Member of the Virginia House of Delegates from the Frederick County district
- In office December 8, 1887 – March 6, 1890
- Preceded by: John V. Tavenner
- Succeeded by: Joseph A. Miller

Personal details
- Born: John Moore Silver 1846 Berkeley County, West Virginia, U.S.
- Died: March 17, 1912 (aged 65–66) Welltown, Virginia, U.S.
- Resting place: Winchester, Virginia, U.S.
- Party: Democratic
- Spouse(s): Margaret Davis Parkins ​ ​(m. 1880; died 1890)​ Anna Janney ​(m. 1896)​
- Relations: Gray Silver (nephew)
- Children: 4
- Occupation: Farmer; sheriff; politician;

= John M. Silver =

American politician (1846–1912)

John Moore Silver (1846 – March 17, 1912) was an American politician and sheriff from Virginia. He served as a member of the Virginia House of Delegates from 1887 to 1890.

==Early life==
John Moore Silver was born in 1846 in Berkeley County, West Virginia, to Zepheniah Silver.

==Career==
Silver was a farmer.
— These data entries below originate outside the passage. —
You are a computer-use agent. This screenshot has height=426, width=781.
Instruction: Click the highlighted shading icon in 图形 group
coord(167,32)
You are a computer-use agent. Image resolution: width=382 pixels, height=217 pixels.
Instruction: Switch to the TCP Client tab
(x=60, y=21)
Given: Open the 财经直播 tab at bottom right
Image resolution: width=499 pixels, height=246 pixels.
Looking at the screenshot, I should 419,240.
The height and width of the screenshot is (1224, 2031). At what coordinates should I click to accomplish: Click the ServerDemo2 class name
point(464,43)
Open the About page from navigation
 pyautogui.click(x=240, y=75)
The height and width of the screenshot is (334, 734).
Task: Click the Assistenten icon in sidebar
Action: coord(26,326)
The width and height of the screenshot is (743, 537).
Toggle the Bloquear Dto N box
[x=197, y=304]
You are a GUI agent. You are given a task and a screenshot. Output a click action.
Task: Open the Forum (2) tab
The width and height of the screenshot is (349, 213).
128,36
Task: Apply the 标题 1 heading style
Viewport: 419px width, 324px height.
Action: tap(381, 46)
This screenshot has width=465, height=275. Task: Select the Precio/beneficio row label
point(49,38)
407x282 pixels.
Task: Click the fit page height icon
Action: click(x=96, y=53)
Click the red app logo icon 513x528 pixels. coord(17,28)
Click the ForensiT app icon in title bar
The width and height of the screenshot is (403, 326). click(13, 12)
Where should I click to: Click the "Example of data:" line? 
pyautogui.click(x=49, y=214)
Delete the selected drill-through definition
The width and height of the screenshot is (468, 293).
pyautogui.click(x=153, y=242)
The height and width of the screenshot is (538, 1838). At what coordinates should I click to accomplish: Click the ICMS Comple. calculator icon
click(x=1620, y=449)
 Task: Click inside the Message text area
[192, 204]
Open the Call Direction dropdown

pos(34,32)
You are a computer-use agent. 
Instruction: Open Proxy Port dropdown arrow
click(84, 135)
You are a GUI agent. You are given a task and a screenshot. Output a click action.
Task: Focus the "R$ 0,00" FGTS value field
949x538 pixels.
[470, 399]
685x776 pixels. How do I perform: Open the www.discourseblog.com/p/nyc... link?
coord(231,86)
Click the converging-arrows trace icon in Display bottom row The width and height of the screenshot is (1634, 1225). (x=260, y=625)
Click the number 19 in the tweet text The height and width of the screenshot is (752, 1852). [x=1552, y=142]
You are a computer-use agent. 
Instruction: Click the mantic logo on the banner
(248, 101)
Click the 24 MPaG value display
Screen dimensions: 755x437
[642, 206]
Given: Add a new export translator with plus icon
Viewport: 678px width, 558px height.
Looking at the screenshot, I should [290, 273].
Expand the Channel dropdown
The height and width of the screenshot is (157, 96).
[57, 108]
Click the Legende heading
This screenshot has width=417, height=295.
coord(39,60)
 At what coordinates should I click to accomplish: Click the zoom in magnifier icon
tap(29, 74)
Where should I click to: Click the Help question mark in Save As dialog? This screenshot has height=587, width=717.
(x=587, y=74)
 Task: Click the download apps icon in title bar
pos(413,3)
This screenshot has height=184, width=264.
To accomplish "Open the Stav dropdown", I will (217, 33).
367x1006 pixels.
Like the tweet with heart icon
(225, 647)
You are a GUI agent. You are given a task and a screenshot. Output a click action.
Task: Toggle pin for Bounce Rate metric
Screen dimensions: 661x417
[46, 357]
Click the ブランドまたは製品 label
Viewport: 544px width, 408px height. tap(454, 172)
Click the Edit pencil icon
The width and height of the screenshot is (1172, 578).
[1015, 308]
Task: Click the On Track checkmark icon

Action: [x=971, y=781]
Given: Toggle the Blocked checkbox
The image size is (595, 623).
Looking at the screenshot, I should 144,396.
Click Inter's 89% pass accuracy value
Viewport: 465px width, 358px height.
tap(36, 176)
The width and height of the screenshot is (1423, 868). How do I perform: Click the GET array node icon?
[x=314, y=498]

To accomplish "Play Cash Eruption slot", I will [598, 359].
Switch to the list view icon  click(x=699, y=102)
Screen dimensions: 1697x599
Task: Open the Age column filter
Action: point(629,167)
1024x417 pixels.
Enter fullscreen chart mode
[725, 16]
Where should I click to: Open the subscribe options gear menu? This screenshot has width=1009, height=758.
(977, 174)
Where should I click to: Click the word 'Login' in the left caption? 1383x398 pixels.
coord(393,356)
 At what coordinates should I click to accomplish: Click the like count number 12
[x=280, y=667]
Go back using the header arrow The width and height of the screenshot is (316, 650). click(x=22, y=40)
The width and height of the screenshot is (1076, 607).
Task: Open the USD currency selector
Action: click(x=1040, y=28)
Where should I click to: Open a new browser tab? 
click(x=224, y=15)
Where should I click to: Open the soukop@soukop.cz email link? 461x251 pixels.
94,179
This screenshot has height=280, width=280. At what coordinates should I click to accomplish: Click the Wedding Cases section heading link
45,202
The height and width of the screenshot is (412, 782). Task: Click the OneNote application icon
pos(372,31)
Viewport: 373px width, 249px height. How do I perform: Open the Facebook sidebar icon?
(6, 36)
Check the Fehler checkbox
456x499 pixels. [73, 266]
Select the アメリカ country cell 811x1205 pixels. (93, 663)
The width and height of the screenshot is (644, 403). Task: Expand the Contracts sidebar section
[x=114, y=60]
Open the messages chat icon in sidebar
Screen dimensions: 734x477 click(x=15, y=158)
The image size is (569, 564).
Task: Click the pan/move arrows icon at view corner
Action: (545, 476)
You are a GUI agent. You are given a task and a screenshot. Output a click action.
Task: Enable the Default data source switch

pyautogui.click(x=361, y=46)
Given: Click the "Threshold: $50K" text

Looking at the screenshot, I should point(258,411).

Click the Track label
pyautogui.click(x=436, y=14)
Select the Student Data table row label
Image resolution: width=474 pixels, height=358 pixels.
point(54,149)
He was a member of the board of supervisors of Frederick County, Virginia. He was a Democrat. He served in the Virginia House of Delegates for two terms, representing Frederick County from December 8, 1887, to March 6, 1890. He was a court clerk.

Silver served as sheriff of Frederick County for two terms. He resigned as sheriff in January 1875. He later succeeded Clark H. Purcell as sheriff on July 17, 1910, and served in the role until his death.

==Personal life==
Silver married Margaret "Maggie" Davis Parkins of Frederick County on April 28, 1880. She died in 1890. They had two sons, Harry and Byard. He married Anna M. Janney, daughter of Daniel Janney and niece of Eli H. Janney, of Frederick County on September 7, 1896. They had two children. His nephew was state senator Gray Silver.

Silver was the elder of the Loudon Street Church in Winchester from September 14, 1891, to March 20, 1900. He died of heart disease on March 17, 1912, aged 66, at his home in Welltown. He was buried at a cemetery in Winchester.